- [EXCERPT PROVIDED]:

++++++++++++++++++++

The first part of controlling serious bleeding is the use of direct pressure. This can be by the patient applying pressure over the wound or using your gloved hand. This stops some of the blood from leaving the body and also assists the clotting process where the body produces fibrous threads to block the hole.
The next thing we do is elevate the wound if possible, as this raises the cut above the heart and therefore reduces the pressure of blood at the injury site. If the injury is on an arm, this can be done by raising the arm above the head. If it is on the leg, the patient should lie down with the leg raised as long as this doesn't aggravate any other injuries. Serious bleeding on other parts of the body is controlled by direct pressure alone.
With cuts, we can also apply a pressure bandage. Another way of stopping serious bleeding is the use of pressure points. These are where an artery passes over a bone, and by applying pressure at these points, you can reduce blood flow to the injury site without risking any other complications.
Tourniquets completely stop all blood flow through and back and these can cause a lot of problems so they are not used often used in first aid unless you know the correct procedure and it is a life-threatening bleed. In the case of amputation, it is still important to treat this as serious bleeding as discussed, but you will also need to place the amputated part in a plastic bag and then pack it in ice and ensure that it goes to the hospital with the patient.

++++++++++++++++++++

- [INFORMATION PROVIDED]:
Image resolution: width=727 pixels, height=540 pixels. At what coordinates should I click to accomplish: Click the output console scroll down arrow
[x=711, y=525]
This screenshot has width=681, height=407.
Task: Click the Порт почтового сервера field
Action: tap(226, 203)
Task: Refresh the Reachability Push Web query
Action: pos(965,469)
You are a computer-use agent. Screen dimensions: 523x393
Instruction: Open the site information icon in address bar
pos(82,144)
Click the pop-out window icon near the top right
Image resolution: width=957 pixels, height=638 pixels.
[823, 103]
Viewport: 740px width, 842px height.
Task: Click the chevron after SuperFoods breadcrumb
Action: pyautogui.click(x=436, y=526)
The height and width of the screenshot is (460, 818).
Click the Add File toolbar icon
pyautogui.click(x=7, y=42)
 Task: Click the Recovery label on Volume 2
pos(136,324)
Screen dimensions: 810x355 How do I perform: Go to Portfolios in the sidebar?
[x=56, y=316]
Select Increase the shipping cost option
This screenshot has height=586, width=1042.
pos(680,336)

++++++++++++++++++++

Rewrite the bleeding-control passage, starting at "With cuts, we" and ending at "any other complications.", and replace "pressure bandage" with "compression bandage".

- [PROBLEM SOLUTION]:
With cuts, we can also apply a compression bandage. Another way of stopping serious bleeding is the use of pressure points. These are where an artery passes over a bone, and by applying pressure at these points, you can reduce blood flow to the injury site without risking any other complications.